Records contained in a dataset

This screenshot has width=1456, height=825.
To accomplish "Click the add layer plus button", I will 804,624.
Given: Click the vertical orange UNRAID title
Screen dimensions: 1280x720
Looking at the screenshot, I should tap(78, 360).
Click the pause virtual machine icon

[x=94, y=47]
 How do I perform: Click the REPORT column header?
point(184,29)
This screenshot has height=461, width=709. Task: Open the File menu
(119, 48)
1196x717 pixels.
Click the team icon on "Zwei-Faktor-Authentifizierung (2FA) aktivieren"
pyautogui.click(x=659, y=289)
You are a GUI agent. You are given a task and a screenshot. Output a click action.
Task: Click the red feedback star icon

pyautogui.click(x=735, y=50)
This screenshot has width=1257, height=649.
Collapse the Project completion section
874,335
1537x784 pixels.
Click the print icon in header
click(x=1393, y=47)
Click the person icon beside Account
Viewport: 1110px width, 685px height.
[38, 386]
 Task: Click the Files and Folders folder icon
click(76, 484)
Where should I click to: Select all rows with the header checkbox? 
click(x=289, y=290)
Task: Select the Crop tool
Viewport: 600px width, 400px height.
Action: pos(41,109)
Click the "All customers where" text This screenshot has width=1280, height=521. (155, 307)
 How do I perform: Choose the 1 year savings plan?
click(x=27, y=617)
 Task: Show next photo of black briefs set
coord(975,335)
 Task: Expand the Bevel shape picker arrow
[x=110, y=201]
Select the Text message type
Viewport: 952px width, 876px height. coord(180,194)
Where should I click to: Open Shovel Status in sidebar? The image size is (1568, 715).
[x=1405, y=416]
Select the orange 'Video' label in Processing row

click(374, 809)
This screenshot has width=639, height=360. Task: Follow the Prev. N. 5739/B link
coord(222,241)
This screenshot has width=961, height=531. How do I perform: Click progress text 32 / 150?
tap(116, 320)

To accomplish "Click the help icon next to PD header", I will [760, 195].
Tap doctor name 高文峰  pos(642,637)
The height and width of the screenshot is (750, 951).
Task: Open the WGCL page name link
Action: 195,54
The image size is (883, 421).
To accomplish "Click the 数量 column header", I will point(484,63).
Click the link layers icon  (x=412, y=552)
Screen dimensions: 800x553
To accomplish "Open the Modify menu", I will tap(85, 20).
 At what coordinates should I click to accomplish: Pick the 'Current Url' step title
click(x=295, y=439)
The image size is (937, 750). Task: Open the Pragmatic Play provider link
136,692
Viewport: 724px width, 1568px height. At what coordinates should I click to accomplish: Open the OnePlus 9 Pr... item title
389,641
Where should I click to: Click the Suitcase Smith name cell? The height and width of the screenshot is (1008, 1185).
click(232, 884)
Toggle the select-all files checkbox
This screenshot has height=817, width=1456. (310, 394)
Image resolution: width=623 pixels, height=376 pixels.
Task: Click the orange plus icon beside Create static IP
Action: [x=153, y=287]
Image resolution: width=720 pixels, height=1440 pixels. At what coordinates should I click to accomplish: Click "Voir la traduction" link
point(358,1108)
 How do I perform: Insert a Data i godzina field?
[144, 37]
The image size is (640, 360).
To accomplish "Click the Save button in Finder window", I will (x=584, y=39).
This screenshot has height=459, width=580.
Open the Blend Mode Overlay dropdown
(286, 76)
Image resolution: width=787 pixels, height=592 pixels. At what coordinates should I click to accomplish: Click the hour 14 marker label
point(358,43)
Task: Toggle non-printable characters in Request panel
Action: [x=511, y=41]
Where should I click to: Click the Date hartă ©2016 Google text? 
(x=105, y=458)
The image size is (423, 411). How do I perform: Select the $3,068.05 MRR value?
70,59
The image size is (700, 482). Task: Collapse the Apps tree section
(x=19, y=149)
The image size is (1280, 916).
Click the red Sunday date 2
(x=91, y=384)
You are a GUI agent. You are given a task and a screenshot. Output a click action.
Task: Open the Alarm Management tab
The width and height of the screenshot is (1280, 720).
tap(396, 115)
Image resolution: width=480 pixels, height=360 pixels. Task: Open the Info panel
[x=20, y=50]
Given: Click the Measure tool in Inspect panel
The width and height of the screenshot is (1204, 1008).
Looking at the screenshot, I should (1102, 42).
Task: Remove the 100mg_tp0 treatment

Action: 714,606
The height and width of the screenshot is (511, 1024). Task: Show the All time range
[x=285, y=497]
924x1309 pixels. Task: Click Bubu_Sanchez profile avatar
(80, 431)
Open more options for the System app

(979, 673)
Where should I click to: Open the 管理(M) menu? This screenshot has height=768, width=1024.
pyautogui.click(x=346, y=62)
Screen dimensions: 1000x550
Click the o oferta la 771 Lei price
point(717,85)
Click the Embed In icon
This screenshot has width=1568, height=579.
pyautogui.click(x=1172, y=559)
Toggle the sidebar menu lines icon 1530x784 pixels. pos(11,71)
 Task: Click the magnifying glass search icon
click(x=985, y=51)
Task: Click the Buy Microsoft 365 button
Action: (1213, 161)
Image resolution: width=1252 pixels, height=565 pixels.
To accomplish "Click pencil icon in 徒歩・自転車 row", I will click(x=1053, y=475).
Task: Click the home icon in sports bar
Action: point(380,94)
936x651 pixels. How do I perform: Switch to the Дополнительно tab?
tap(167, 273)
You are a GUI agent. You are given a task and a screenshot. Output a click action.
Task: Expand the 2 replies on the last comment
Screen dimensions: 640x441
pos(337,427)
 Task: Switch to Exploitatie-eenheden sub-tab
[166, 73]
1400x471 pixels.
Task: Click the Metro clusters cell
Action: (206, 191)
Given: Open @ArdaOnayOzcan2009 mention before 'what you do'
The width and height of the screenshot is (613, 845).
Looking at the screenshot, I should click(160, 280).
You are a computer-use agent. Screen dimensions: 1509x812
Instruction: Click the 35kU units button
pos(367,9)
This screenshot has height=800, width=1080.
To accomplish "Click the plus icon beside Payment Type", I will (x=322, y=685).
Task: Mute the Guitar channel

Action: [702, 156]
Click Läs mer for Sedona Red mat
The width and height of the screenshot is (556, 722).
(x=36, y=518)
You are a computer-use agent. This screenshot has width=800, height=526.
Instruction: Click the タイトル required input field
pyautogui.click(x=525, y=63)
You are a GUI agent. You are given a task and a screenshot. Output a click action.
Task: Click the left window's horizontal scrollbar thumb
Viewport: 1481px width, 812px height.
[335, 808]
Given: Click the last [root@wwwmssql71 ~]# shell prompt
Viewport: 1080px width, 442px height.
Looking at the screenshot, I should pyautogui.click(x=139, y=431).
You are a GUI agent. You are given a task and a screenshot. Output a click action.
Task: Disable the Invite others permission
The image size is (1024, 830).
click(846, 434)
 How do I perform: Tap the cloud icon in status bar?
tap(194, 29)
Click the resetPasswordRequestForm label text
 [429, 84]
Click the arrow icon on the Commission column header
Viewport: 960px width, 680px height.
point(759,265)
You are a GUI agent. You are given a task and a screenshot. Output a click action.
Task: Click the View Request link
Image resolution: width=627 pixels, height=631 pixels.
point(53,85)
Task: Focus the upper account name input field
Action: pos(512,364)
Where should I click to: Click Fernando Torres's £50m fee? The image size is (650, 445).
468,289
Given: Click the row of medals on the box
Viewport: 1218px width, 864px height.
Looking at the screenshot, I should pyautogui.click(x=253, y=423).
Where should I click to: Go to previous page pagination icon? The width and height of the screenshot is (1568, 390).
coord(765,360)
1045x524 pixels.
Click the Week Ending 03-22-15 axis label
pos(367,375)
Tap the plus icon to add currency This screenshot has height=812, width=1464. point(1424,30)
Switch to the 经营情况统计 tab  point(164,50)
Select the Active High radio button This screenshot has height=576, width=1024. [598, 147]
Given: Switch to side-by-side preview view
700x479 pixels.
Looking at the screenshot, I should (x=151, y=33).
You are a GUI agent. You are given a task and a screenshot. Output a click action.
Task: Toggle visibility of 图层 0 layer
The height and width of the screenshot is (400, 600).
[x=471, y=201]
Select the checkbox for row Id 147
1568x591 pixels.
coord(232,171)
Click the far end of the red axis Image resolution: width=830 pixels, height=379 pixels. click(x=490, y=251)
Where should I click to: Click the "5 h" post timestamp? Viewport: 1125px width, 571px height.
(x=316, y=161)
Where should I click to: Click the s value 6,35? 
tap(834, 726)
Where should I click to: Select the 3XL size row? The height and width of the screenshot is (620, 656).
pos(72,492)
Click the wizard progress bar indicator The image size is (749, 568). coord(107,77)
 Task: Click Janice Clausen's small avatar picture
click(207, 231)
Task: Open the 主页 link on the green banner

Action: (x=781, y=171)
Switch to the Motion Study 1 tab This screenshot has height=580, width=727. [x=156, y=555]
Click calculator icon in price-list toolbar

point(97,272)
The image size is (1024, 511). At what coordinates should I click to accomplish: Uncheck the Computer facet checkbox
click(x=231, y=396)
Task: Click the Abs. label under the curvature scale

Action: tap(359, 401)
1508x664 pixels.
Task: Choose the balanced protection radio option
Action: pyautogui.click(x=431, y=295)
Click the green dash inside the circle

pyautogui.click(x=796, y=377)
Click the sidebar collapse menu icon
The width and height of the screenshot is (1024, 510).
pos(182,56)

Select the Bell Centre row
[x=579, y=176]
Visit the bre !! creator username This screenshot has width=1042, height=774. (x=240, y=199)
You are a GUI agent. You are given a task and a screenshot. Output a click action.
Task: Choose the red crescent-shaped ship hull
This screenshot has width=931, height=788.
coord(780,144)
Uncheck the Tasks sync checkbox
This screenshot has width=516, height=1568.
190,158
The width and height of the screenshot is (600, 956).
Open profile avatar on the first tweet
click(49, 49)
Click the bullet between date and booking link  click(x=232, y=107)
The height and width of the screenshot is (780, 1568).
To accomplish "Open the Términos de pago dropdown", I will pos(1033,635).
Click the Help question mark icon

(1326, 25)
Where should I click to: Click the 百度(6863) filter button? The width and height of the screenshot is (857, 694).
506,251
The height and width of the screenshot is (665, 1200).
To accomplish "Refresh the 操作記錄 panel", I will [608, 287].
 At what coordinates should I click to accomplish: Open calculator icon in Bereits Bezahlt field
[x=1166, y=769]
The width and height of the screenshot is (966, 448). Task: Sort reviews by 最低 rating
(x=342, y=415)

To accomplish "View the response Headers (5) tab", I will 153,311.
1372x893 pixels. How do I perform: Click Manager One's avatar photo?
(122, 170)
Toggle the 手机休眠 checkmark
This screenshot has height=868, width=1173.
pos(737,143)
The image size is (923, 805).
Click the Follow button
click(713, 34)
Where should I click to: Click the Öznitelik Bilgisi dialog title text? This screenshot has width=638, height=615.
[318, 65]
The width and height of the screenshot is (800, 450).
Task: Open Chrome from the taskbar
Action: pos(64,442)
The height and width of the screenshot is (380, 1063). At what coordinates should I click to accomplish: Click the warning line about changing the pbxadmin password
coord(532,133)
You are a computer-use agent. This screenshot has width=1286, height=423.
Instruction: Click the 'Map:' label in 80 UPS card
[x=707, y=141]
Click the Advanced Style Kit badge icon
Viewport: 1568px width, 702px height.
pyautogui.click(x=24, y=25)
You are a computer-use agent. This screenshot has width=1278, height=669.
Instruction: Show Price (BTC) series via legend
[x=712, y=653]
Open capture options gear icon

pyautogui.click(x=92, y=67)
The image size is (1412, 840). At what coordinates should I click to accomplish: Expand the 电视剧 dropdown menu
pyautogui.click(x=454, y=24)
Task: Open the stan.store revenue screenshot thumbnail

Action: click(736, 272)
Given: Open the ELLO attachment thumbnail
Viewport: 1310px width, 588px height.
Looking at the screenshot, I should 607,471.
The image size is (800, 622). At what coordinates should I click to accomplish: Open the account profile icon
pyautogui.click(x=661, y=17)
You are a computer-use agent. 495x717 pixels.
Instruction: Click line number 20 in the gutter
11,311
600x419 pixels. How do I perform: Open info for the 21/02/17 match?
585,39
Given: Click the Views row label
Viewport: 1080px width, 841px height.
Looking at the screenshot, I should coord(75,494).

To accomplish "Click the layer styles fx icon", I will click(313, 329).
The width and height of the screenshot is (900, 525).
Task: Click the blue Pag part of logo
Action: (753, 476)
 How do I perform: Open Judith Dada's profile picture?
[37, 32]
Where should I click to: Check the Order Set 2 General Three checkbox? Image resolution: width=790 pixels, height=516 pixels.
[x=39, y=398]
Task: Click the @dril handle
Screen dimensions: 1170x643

- **Task statement**
Return the lines above precisely as they appear, beginning at the first line and ending at the line with "This screenshot has width=1257, height=649.", and nothing after it.

- **Response area**
This screenshot has width=1456, height=825.
To accomplish "Click the add layer plus button", I will 804,624.
Given: Click the vertical orange UNRAID title
Screen dimensions: 1280x720
Looking at the screenshot, I should tap(78, 360).
Click the pause virtual machine icon

[x=94, y=47]
 How do I perform: Click the REPORT column header?
point(184,29)
This screenshot has height=461, width=709. Task: Open the File menu
(119, 48)
1196x717 pixels.
Click the team icon on "Zwei-Faktor-Authentifizierung (2FA) aktivieren"
pyautogui.click(x=659, y=289)
You are a GUI agent. You are given a task and a screenshot. Output a click action.
Task: Click the red feedback star icon

pyautogui.click(x=735, y=50)
This screenshot has width=1257, height=649.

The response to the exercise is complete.